◆ Data records:
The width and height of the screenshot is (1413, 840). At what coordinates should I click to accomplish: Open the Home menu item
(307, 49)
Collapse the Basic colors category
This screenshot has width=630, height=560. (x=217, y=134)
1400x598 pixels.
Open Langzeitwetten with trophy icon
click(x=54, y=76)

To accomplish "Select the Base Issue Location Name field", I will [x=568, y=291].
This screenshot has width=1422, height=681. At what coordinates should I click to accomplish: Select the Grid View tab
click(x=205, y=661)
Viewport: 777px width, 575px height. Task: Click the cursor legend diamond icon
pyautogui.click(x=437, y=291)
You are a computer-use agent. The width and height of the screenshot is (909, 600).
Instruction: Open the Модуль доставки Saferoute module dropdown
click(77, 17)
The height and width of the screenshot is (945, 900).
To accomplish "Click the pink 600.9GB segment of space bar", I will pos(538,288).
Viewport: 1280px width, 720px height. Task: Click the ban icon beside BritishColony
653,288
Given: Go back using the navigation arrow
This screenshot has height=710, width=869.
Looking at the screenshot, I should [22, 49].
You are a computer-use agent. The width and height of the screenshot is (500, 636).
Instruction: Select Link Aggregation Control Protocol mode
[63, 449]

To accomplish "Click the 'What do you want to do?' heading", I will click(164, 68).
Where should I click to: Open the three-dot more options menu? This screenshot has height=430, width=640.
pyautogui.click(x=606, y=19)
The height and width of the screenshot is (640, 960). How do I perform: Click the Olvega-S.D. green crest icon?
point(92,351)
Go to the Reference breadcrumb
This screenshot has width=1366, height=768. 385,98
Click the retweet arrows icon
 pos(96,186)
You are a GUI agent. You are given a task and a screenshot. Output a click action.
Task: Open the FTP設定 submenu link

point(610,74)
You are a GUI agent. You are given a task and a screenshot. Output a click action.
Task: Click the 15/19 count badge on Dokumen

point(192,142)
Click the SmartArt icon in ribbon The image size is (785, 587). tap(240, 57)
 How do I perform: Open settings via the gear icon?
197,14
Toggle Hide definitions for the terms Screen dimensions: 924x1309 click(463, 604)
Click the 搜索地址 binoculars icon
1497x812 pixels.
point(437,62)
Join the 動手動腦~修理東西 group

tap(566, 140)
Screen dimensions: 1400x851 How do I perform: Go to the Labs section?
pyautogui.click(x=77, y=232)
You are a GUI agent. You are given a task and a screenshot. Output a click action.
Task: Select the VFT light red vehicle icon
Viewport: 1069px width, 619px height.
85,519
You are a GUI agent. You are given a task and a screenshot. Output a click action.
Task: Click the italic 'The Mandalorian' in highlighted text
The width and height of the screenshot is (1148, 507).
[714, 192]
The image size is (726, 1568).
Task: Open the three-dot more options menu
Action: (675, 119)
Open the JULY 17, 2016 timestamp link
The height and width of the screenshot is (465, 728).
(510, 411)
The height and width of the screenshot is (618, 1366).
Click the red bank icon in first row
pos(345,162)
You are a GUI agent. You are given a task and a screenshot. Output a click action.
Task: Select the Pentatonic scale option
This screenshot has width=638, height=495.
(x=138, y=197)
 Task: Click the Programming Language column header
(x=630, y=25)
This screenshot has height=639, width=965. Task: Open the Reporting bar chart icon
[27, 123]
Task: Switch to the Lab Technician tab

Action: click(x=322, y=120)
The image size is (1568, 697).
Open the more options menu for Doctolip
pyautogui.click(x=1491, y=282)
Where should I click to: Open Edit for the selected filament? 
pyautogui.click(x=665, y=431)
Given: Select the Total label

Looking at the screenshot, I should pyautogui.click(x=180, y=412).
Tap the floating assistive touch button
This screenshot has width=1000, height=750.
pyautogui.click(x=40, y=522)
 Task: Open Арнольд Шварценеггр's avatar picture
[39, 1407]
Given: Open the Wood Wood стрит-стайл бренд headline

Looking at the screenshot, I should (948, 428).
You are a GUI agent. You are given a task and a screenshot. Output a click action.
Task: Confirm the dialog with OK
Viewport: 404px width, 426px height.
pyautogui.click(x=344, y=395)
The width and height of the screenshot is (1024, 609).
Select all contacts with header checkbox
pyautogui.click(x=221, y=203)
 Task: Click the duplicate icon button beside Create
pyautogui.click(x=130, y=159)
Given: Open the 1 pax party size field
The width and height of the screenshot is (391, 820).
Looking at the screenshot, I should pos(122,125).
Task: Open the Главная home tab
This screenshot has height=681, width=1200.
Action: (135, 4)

◆ What you need to do: Each entry shown above must be retyped word for word.

◆ Answer space:
The width and height of the screenshot is (1413, 840). At what coordinates should I click to accomplish: Open the Home menu item
(307, 49)
Collapse the Basic colors category
This screenshot has width=630, height=560. (x=217, y=134)
1400x598 pixels.
Open Langzeitwetten with trophy icon
click(x=54, y=76)

To accomplish "Select the Base Issue Location Name field", I will [x=568, y=291].
This screenshot has width=1422, height=681. At what coordinates should I click to accomplish: Select the Grid View tab
click(x=205, y=661)
Viewport: 777px width, 575px height. Task: Click the cursor legend diamond icon
pyautogui.click(x=437, y=291)
You are a computer-use agent. The width and height of the screenshot is (909, 600).
Instruction: Open the Модуль доставки Saferoute module dropdown
click(77, 17)
The height and width of the screenshot is (945, 900).
To accomplish "Click the pink 600.9GB segment of space bar", I will pos(538,288).
Viewport: 1280px width, 720px height. Task: Click the ban icon beside BritishColony
653,288
Given: Go back using the navigation arrow
This screenshot has height=710, width=869.
Looking at the screenshot, I should [22, 49].
You are a computer-use agent. The width and height of the screenshot is (500, 636).
Instruction: Select Link Aggregation Control Protocol mode
[63, 449]

To accomplish "Click the 'What do you want to do?' heading", I will click(164, 68).
Where should I click to: Open the three-dot more options menu? This screenshot has height=430, width=640.
pyautogui.click(x=606, y=19)
The height and width of the screenshot is (640, 960). How do I perform: Click the Olvega-S.D. green crest icon?
point(92,351)
Go to the Reference breadcrumb
This screenshot has width=1366, height=768. 385,98
Click the retweet arrows icon
 pos(96,186)
You are a GUI agent. You are given a task and a screenshot. Output a click action.
Task: Open the FTP設定 submenu link

point(610,74)
You are a GUI agent. You are given a task and a screenshot. Output a click action.
Task: Click the 15/19 count badge on Dokumen

point(192,142)
Click the SmartArt icon in ribbon The image size is (785, 587). tap(240, 57)
 How do I perform: Open settings via the gear icon?
197,14
Toggle Hide definitions for the terms Screen dimensions: 924x1309 click(463, 604)
Click the 搜索地址 binoculars icon
1497x812 pixels.
point(437,62)
Join the 動手動腦~修理東西 group

tap(566, 140)
Screen dimensions: 1400x851 How do I perform: Go to the Labs section?
pyautogui.click(x=77, y=232)
You are a GUI agent. You are given a task and a screenshot. Output a click action.
Task: Select the VFT light red vehicle icon
Viewport: 1069px width, 619px height.
85,519
You are a GUI agent. You are given a task and a screenshot. Output a click action.
Task: Click the italic 'The Mandalorian' in highlighted text
The width and height of the screenshot is (1148, 507).
[714, 192]
The image size is (726, 1568).
Task: Open the three-dot more options menu
Action: (675, 119)
Open the JULY 17, 2016 timestamp link
The height and width of the screenshot is (465, 728).
(510, 411)
The height and width of the screenshot is (618, 1366).
Click the red bank icon in first row
pos(345,162)
You are a GUI agent. You are given a task and a screenshot. Output a click action.
Task: Select the Pentatonic scale option
This screenshot has width=638, height=495.
(x=138, y=197)
 Task: Click the Programming Language column header
(x=630, y=25)
This screenshot has height=639, width=965. Task: Open the Reporting bar chart icon
[27, 123]
Task: Switch to the Lab Technician tab

Action: click(x=322, y=120)
The image size is (1568, 697).
Open the more options menu for Doctolip
pyautogui.click(x=1491, y=282)
Where should I click to: Open Edit for the selected filament? 
pyautogui.click(x=665, y=431)
Given: Select the Total label

Looking at the screenshot, I should pyautogui.click(x=180, y=412).
Tap the floating assistive touch button
This screenshot has width=1000, height=750.
pyautogui.click(x=40, y=522)
 Task: Open Арнольд Шварценеггр's avatar picture
[39, 1407]
Given: Open the Wood Wood стрит-стайл бренд headline

Looking at the screenshot, I should (948, 428).
You are a GUI agent. You are given a task and a screenshot. Output a click action.
Task: Confirm the dialog with OK
Viewport: 404px width, 426px height.
pyautogui.click(x=344, y=395)
The width and height of the screenshot is (1024, 609).
Select all contacts with header checkbox
pyautogui.click(x=221, y=203)
 Task: Click the duplicate icon button beside Create
pyautogui.click(x=130, y=159)
Given: Open the 1 pax party size field
The width and height of the screenshot is (391, 820).
Looking at the screenshot, I should pos(122,125).
Task: Open the Главная home tab
This screenshot has height=681, width=1200.
Action: (135, 4)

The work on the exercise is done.